- Problem description
Would you output the lines from the one with "The width and" through the last line of the material below, exactly, but without pictures?

- Provided records
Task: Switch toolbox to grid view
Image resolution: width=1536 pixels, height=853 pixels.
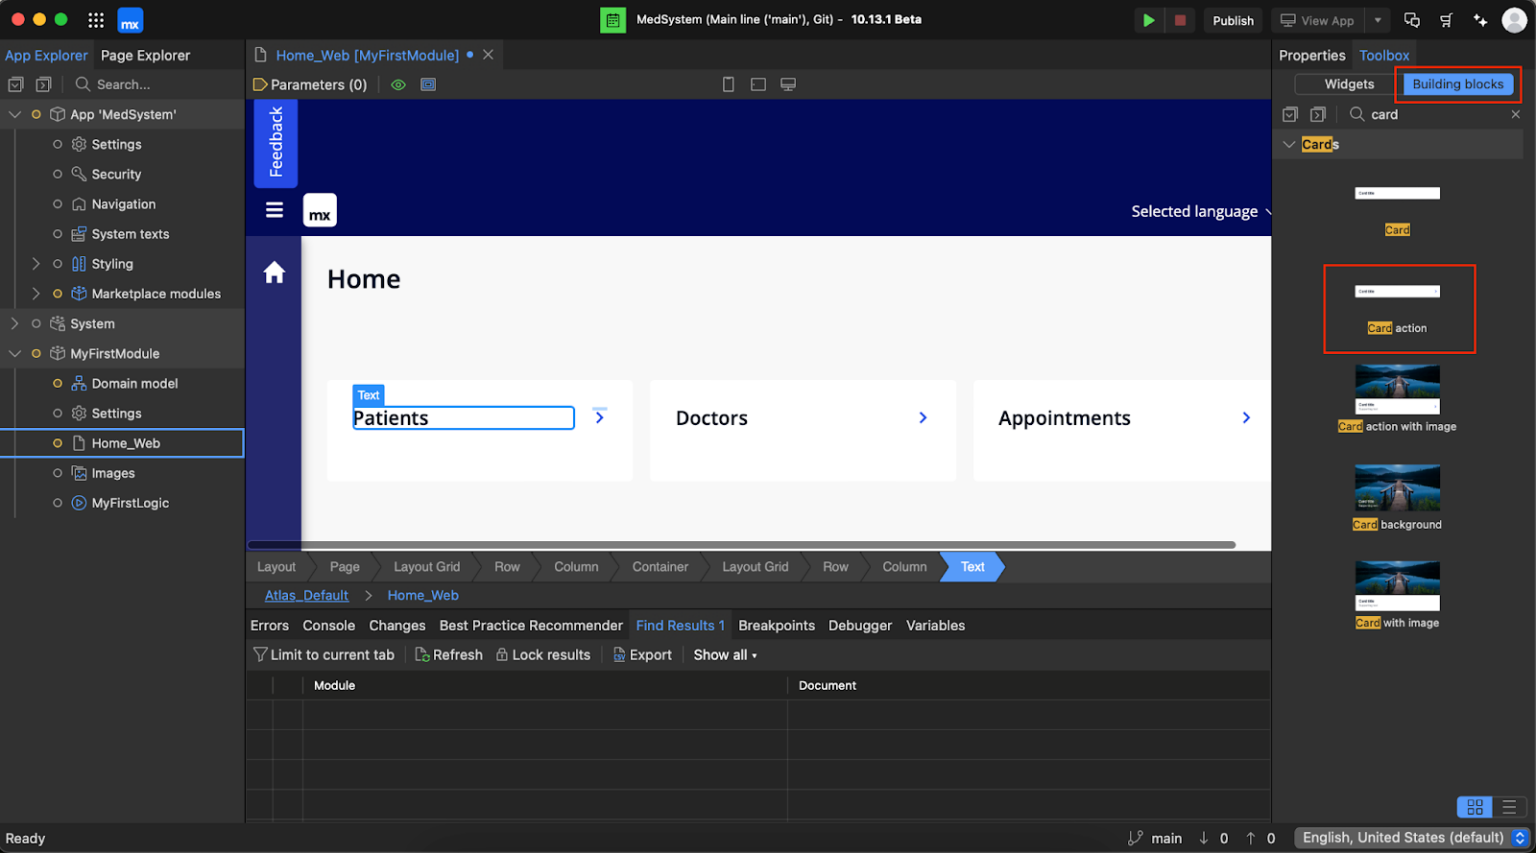Action: pos(1474,807)
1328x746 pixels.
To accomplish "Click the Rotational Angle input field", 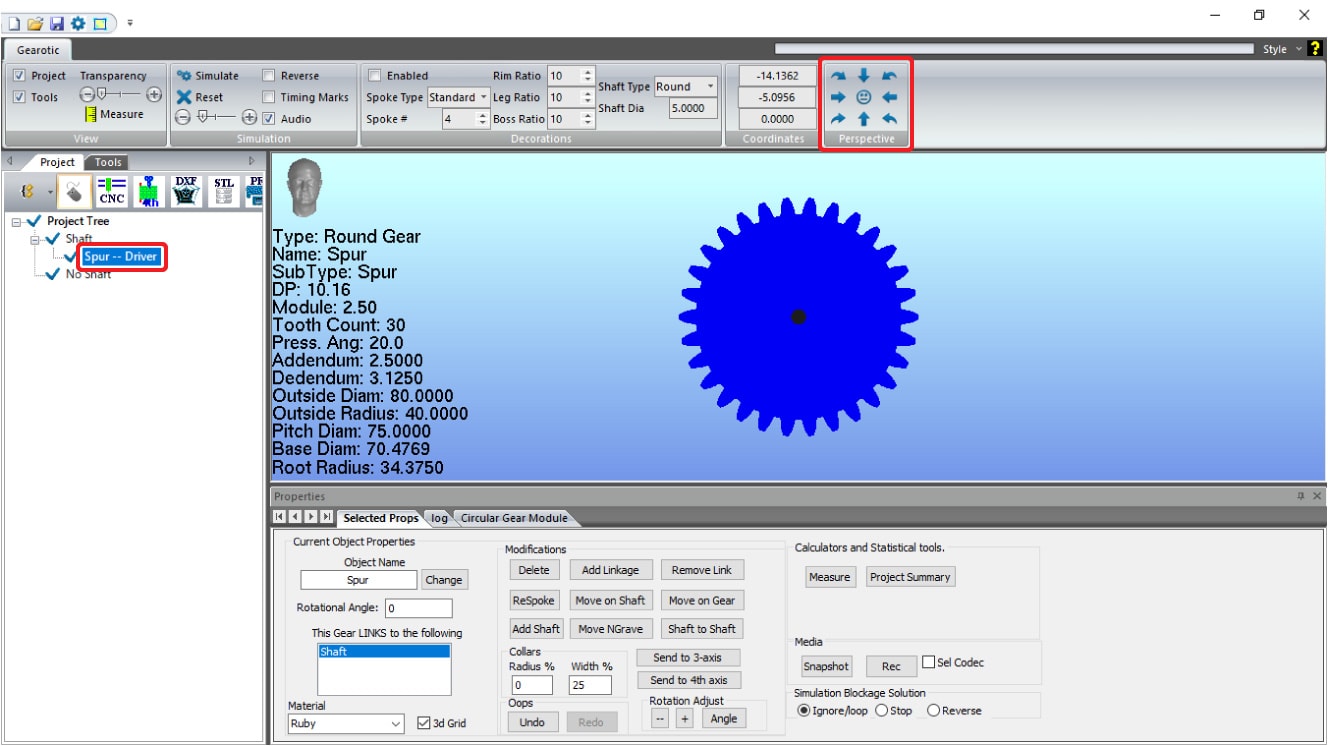I will click(x=418, y=608).
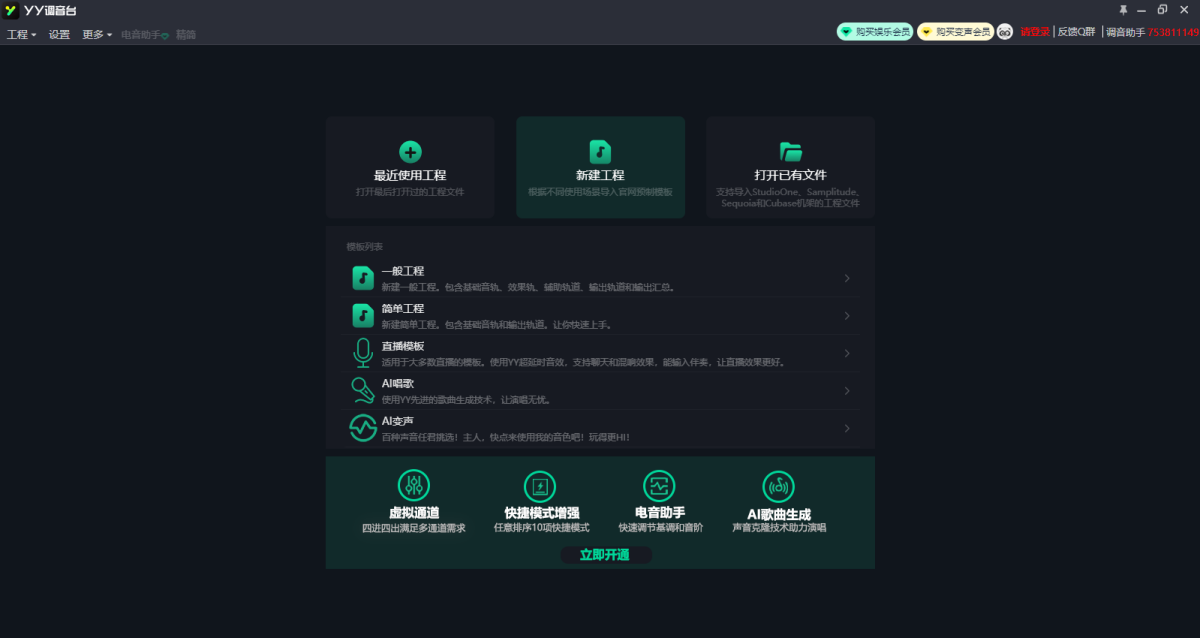Click the 立即开通 button
Image resolution: width=1200 pixels, height=638 pixels.
pyautogui.click(x=605, y=555)
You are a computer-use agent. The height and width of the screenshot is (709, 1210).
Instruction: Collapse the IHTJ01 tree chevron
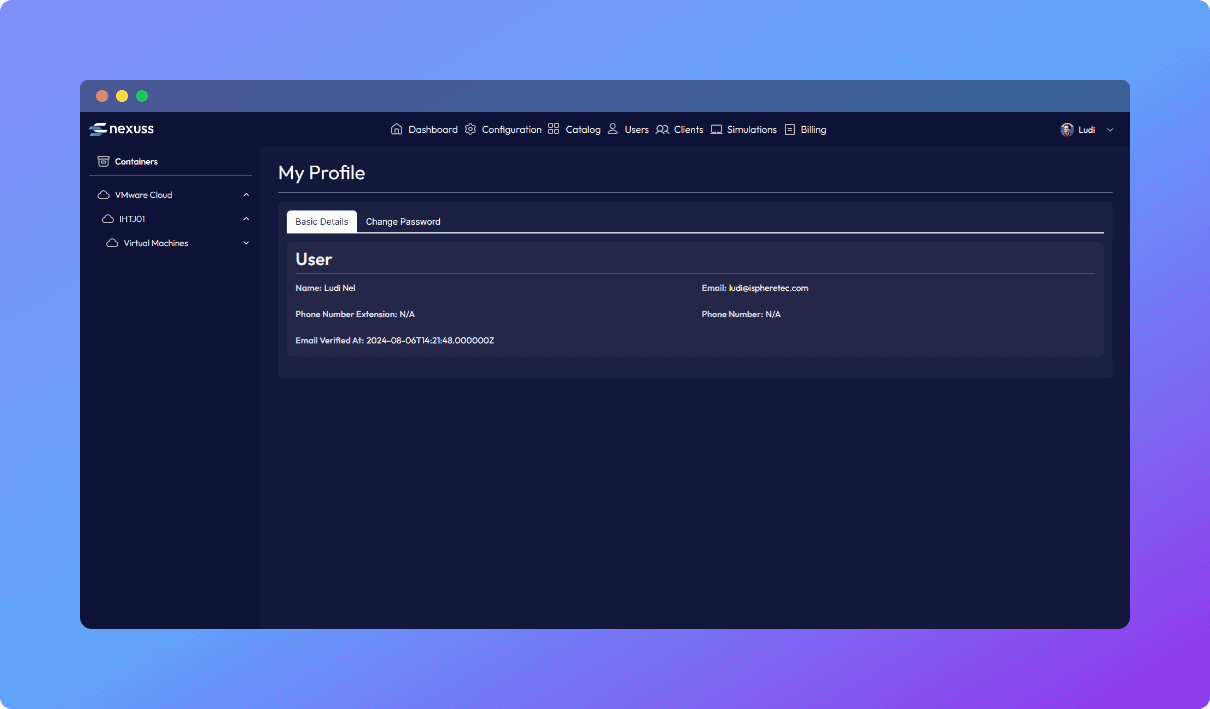[x=246, y=219]
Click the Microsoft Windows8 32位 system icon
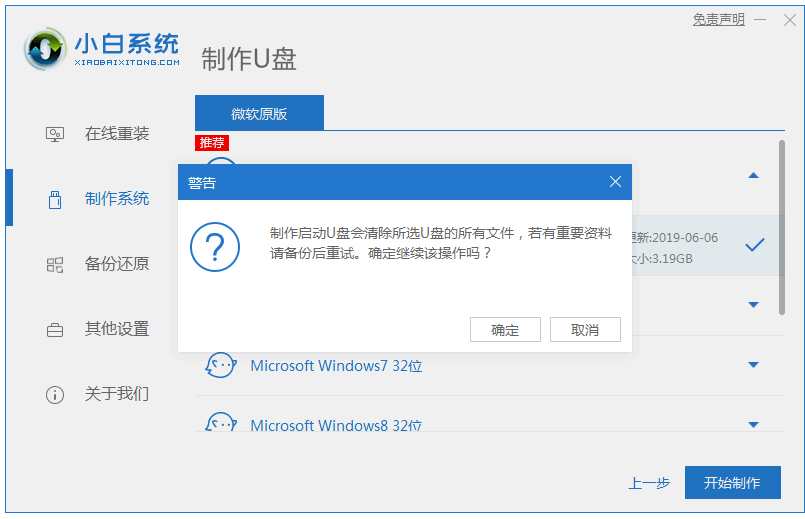The height and width of the screenshot is (519, 805). (220, 424)

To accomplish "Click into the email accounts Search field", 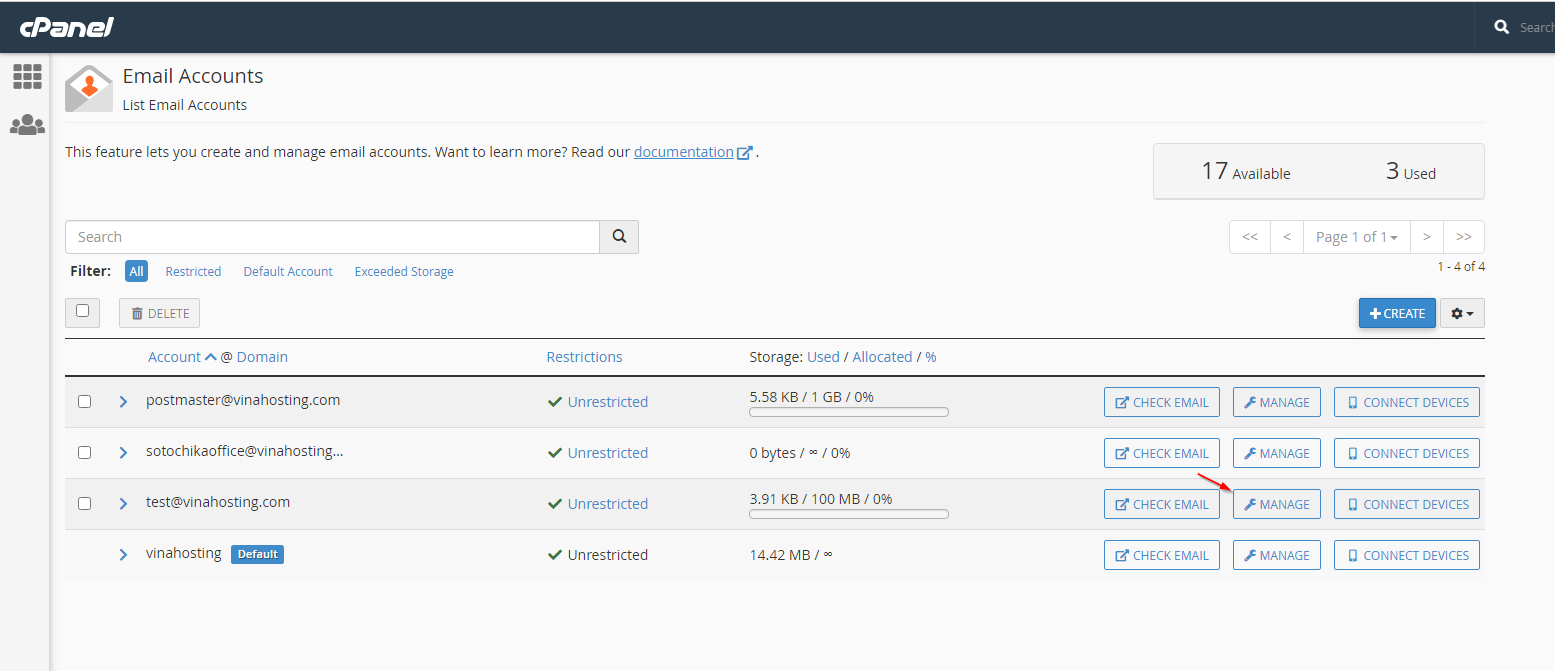I will [332, 237].
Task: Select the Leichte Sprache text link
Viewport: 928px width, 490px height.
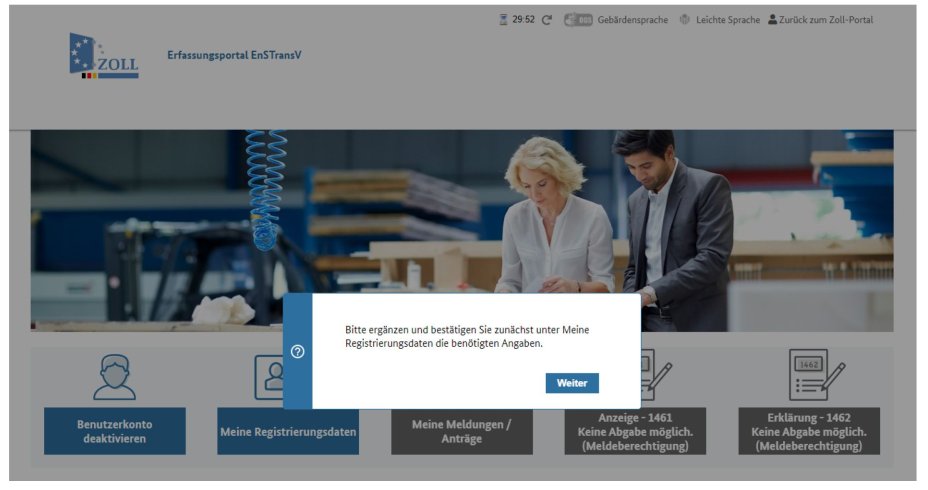Action: coord(728,20)
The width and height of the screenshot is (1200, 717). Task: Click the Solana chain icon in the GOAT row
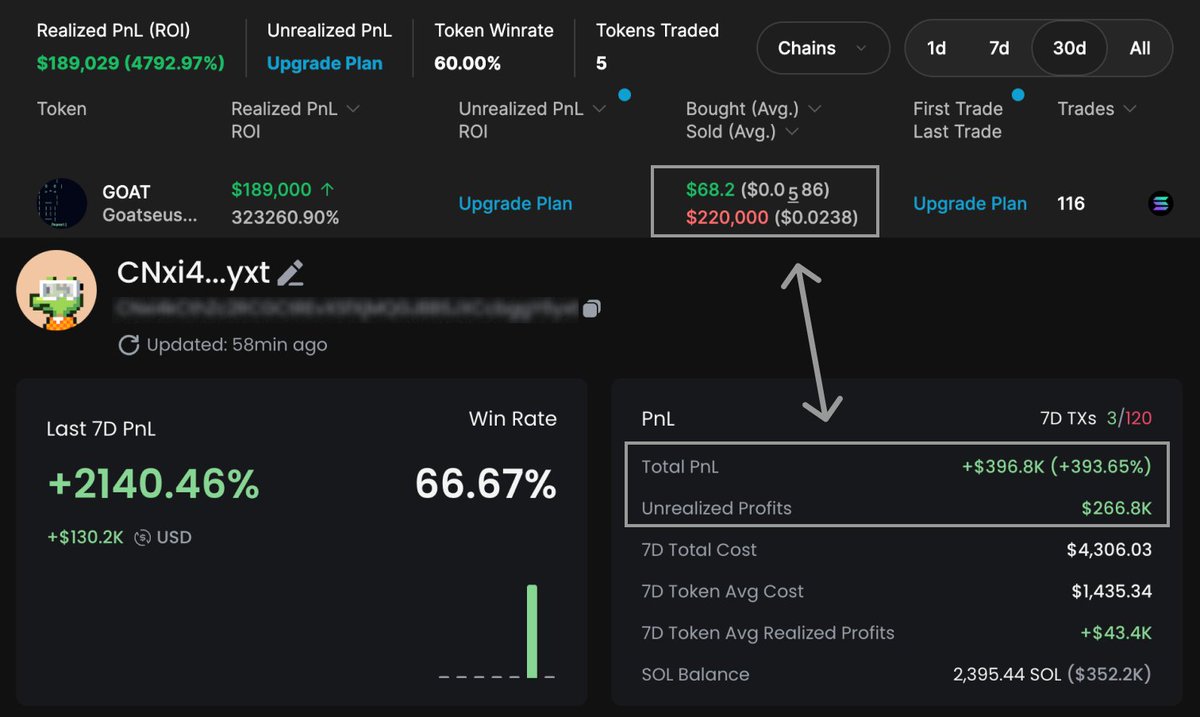[x=1162, y=203]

- Result below
The width and height of the screenshot is (1200, 717). Task: Click the Solana chain icon in the GOAT row
[x=1162, y=203]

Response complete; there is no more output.